Assigned task -> Pictures do not belong in the copy; restate the records below word for word.

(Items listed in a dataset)
##############################

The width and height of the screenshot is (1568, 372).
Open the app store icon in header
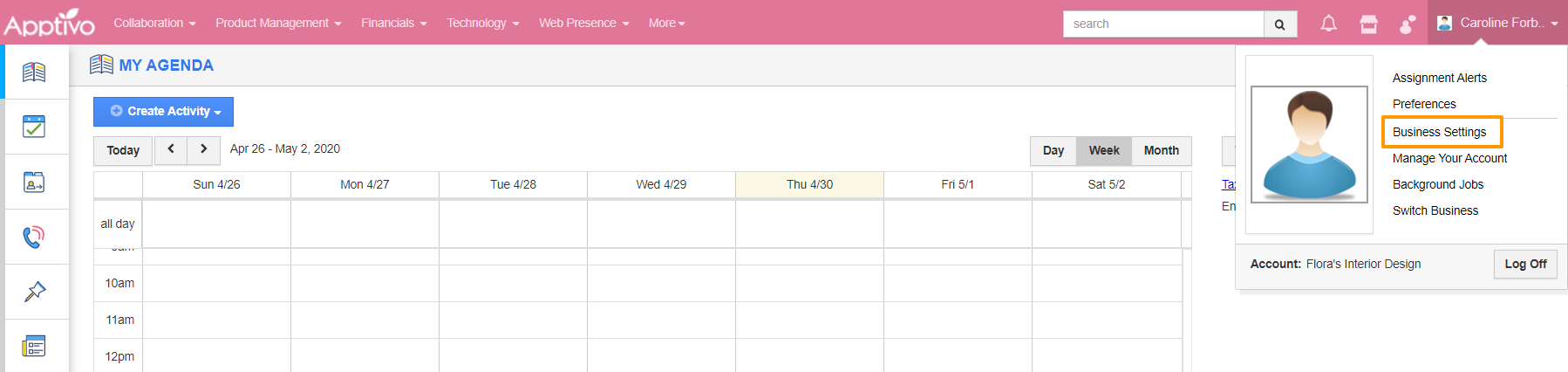[x=1368, y=24]
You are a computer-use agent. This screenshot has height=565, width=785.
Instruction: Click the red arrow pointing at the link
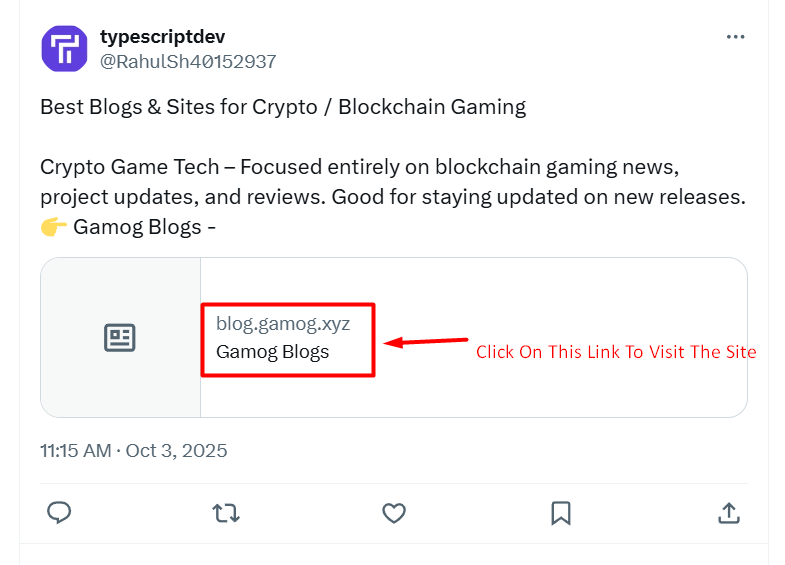coord(426,342)
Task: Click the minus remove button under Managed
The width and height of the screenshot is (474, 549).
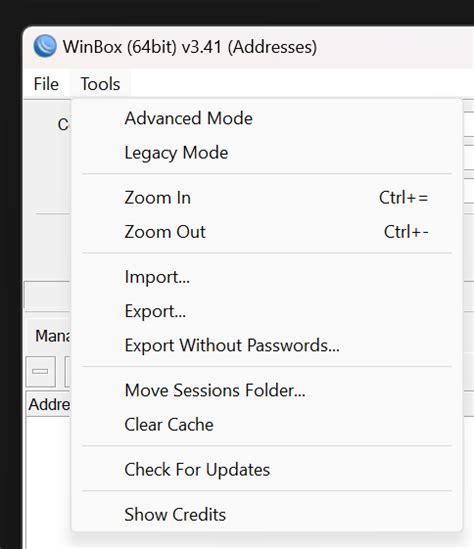Action: [41, 371]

##############################

Result of this exercise ->
The width and height of the screenshot is (1568, 372).
Open the app store icon in header
[x=1368, y=24]
You are a computer-use agent. This screenshot has height=565, width=785.
Instruction: Click the red arrow pointing at the link
coord(426,342)
Task: Click the minus remove button under Managed
The width and height of the screenshot is (474, 549).
Action: [41, 371]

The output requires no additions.